Document and screenshot pointing entries
========
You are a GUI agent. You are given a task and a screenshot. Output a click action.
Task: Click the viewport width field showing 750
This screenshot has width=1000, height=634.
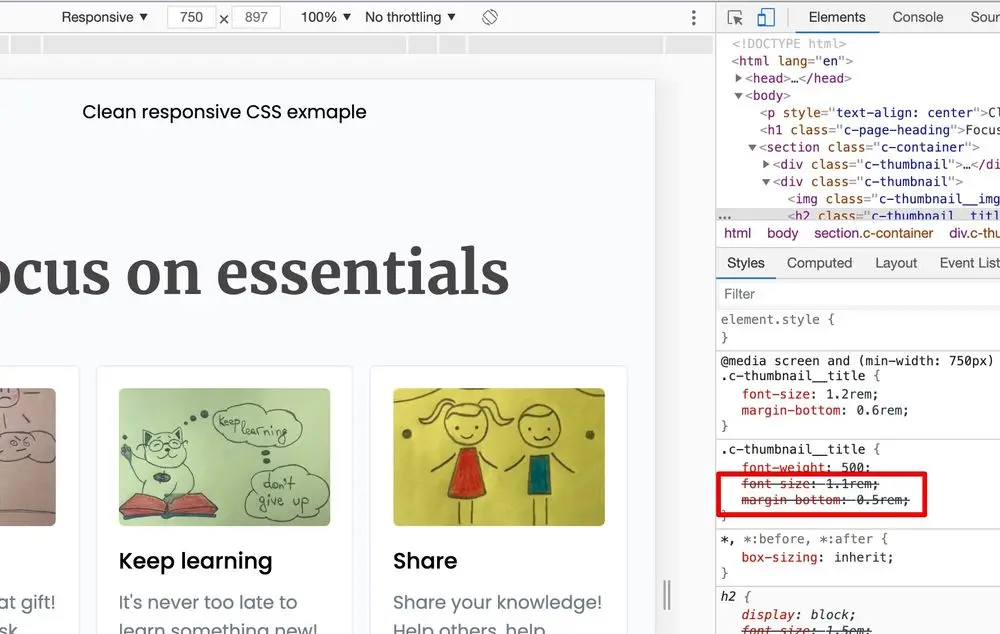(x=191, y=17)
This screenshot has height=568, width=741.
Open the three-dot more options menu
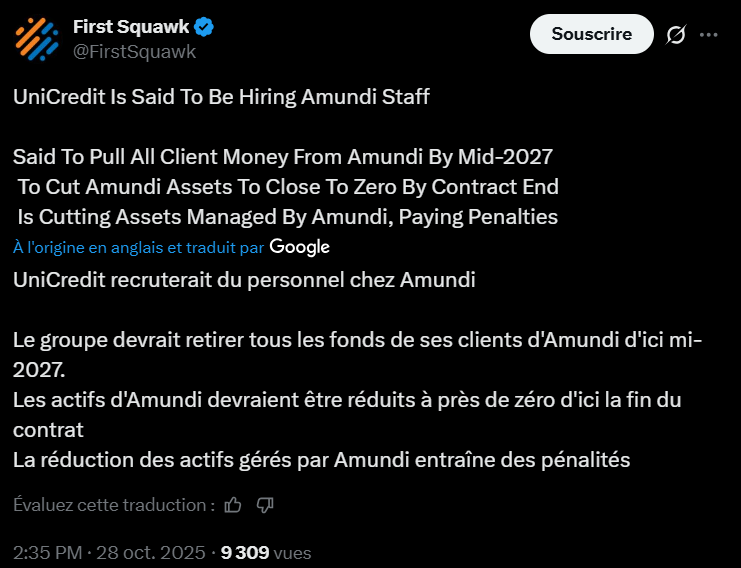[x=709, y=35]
========
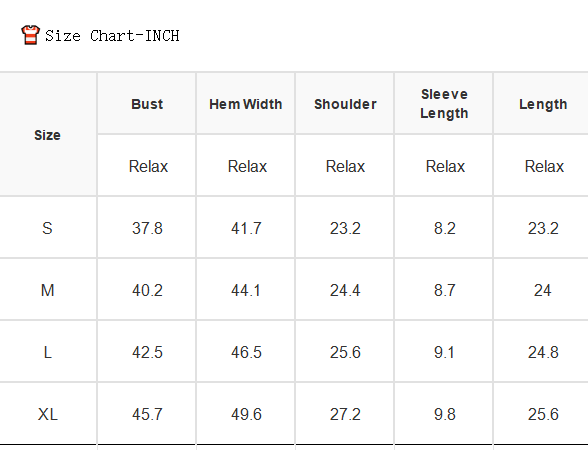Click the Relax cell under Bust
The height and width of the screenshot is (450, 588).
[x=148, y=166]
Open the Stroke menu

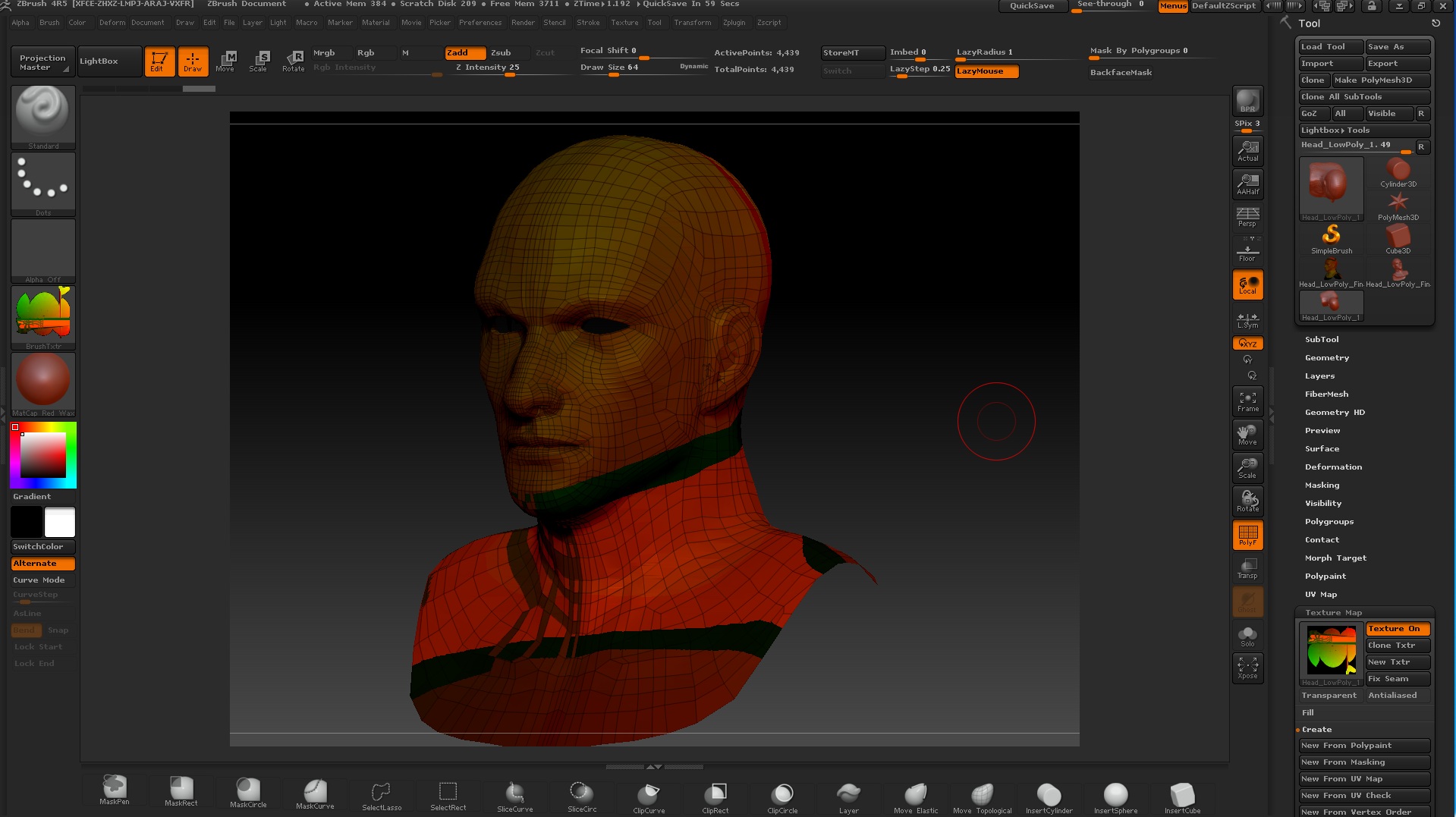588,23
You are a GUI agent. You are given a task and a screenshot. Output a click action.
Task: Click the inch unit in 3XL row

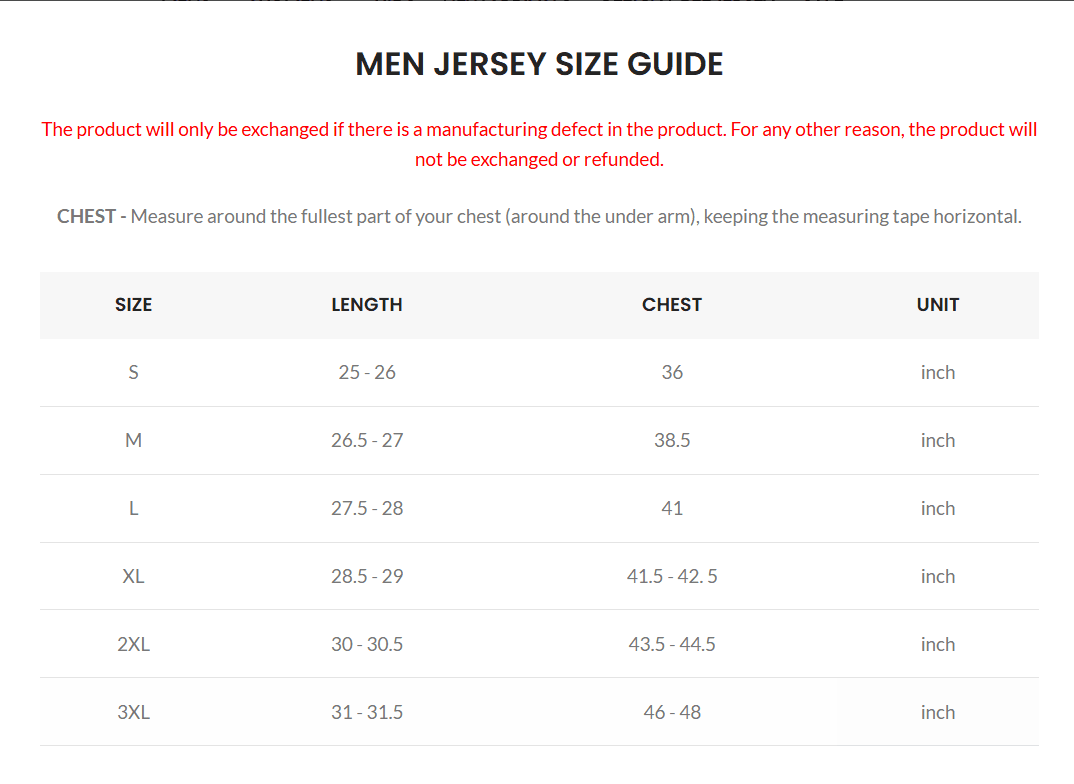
========
Write out the lines of the entries starting at the one containing "This screenshot has height=568, width=741." and ending at the one containing "[x=709, y=35]", including both ends. Leave the pictures out of your answer.

This screenshot has height=568, width=741.
Open the three-dot more options menu
[x=709, y=35]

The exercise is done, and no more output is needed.